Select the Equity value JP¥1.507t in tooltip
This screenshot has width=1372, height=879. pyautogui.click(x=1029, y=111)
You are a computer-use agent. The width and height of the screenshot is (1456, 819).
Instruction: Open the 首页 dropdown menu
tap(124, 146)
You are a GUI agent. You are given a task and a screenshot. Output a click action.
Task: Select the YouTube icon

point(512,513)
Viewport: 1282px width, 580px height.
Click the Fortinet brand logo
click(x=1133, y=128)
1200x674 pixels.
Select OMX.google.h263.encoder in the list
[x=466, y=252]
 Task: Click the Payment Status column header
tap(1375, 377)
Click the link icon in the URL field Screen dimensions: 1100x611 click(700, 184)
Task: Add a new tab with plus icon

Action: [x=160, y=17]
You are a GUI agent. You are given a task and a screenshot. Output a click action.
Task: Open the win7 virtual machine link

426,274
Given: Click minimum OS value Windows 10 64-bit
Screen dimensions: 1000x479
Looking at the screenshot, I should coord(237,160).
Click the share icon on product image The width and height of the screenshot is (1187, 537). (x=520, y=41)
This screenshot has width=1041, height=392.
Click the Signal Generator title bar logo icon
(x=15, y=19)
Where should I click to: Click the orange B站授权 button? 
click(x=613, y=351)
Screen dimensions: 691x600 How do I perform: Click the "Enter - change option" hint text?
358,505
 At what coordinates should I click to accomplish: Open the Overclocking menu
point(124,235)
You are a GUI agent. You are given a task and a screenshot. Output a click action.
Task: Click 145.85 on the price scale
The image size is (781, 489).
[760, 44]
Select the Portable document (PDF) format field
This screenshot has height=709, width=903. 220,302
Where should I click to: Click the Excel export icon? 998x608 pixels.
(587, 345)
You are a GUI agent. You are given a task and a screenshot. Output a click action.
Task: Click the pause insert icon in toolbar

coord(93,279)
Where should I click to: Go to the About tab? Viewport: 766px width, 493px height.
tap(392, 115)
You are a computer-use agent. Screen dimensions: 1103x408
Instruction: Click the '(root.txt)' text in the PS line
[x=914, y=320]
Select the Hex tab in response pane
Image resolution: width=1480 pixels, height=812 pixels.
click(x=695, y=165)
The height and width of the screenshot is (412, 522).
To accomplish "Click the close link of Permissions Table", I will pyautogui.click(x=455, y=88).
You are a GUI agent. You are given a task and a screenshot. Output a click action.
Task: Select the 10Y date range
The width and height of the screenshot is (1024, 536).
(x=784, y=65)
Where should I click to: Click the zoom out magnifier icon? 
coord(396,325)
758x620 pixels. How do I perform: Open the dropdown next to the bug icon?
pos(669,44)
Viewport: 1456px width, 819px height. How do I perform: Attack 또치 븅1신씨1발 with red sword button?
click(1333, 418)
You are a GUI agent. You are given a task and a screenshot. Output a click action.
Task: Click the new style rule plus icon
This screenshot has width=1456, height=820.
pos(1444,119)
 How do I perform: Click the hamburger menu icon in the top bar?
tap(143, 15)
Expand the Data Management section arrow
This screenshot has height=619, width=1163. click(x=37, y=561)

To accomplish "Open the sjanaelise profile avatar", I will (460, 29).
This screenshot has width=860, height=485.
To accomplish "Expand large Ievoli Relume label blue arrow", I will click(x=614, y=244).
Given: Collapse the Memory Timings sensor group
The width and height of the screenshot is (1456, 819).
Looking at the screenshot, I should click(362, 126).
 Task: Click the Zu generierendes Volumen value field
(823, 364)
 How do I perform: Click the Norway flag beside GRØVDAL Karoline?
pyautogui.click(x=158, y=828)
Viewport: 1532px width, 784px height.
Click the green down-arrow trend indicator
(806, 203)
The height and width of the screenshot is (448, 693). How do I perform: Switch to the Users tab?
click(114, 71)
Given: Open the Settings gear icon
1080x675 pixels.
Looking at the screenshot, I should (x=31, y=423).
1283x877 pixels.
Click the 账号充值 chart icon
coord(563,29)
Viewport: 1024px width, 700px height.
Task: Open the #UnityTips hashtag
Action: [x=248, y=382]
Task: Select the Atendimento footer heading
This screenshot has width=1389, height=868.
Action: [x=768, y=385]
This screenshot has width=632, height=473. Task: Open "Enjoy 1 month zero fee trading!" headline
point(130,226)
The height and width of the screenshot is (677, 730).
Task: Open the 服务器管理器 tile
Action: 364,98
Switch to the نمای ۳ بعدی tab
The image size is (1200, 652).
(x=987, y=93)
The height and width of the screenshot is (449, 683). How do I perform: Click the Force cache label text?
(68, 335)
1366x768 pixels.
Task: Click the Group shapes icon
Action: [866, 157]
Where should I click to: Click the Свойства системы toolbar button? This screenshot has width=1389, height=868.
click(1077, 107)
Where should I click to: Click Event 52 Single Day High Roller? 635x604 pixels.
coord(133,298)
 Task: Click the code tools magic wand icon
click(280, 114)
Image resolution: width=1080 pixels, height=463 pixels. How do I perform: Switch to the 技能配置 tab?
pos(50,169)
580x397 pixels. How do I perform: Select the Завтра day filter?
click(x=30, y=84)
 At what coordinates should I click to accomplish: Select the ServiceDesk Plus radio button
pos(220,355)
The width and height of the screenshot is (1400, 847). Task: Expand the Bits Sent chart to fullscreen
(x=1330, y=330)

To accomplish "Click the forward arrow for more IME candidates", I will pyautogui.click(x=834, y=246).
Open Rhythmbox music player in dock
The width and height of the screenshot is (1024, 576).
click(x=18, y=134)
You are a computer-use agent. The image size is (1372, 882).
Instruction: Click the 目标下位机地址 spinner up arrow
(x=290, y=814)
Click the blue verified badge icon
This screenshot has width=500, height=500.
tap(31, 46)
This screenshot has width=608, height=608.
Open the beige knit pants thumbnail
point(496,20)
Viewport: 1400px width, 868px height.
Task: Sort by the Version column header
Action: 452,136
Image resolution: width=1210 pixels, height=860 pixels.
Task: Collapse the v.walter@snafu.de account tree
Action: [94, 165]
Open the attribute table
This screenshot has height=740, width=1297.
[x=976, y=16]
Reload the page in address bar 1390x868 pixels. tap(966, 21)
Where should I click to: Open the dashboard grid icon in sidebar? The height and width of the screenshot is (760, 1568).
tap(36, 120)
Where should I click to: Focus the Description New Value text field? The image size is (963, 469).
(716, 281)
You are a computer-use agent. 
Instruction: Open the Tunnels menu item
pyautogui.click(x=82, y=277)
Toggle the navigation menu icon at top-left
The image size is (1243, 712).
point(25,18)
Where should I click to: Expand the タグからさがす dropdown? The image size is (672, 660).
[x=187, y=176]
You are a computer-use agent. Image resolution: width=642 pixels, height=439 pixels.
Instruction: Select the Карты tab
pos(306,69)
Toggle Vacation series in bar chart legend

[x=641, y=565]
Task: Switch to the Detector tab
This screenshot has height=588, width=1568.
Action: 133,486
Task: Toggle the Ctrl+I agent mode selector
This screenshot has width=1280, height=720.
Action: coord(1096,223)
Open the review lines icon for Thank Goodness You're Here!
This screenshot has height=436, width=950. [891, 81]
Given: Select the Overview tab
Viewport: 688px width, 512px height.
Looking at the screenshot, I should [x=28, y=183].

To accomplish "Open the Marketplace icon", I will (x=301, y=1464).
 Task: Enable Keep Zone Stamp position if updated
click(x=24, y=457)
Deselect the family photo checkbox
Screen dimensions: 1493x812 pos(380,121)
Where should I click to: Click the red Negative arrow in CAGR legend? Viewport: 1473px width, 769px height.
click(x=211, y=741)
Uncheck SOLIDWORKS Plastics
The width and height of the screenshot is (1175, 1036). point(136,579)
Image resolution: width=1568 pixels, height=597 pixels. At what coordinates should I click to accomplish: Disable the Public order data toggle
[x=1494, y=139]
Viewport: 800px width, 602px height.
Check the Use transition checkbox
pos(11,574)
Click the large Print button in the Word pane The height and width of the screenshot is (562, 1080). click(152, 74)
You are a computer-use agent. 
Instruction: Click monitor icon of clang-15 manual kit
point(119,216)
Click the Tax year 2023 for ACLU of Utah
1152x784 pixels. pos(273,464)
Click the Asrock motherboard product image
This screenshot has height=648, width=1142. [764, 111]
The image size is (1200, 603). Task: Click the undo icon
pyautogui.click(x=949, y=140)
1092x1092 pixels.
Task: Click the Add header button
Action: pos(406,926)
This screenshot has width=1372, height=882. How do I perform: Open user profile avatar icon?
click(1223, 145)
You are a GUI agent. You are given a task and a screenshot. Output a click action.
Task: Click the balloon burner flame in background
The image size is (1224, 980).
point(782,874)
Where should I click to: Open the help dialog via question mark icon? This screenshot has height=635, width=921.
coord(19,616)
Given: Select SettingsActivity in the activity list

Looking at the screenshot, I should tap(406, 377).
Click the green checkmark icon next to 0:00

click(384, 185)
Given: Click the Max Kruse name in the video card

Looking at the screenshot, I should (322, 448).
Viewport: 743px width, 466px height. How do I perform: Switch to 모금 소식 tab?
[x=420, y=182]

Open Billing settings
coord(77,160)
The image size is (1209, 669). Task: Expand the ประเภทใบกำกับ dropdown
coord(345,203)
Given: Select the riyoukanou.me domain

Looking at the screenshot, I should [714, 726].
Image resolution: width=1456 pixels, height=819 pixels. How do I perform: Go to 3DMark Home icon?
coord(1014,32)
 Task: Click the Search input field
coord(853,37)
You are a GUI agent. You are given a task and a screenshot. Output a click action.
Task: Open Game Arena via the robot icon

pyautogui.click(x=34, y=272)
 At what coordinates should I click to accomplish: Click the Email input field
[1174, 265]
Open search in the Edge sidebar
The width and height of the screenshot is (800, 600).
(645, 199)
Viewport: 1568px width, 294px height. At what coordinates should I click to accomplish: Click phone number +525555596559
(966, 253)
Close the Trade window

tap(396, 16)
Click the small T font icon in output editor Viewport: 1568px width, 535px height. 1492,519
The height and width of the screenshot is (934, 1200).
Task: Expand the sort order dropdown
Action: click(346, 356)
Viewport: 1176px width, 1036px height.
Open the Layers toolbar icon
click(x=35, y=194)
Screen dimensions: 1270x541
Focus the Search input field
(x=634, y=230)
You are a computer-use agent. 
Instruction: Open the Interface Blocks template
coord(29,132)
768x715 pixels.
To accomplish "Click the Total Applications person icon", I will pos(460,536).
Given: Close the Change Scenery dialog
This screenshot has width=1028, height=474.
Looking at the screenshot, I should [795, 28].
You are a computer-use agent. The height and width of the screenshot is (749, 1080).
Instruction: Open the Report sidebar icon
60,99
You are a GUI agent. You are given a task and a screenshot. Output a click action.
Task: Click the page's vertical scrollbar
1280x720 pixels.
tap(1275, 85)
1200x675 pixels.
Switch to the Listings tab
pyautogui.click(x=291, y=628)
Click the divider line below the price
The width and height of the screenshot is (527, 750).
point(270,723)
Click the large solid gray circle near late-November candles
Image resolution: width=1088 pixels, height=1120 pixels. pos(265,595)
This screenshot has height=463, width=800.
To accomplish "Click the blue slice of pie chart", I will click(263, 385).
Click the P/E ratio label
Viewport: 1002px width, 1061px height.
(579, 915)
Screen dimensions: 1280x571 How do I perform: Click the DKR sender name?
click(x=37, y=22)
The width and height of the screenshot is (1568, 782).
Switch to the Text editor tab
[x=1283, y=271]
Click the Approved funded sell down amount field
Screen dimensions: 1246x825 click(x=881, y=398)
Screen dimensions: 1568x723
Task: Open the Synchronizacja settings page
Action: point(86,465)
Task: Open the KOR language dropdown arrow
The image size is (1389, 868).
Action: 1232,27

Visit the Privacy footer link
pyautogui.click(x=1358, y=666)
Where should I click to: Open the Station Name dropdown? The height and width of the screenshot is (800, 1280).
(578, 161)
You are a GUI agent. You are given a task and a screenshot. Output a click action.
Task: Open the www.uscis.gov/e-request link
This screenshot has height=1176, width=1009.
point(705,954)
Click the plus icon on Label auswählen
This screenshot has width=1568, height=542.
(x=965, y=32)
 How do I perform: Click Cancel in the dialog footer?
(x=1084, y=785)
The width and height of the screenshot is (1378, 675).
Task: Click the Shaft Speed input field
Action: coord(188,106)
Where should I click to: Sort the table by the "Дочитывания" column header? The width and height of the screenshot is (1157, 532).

------------------------------------

Please print the entries above, starting at the line that contains "Click the small" and stopping after the line that contains "coord(29,132)", with every line reproduced exactly.

Click the small T font icon in output editor Viewport: 1568px width, 535px height. 1492,519
The height and width of the screenshot is (934, 1200).
Task: Expand the sort order dropdown
Action: click(346, 356)
Viewport: 1176px width, 1036px height.
Open the Layers toolbar icon
click(x=35, y=194)
Screen dimensions: 1270x541
Focus the Search input field
(x=634, y=230)
You are a computer-use agent. 
Instruction: Open the Interface Blocks template
coord(29,132)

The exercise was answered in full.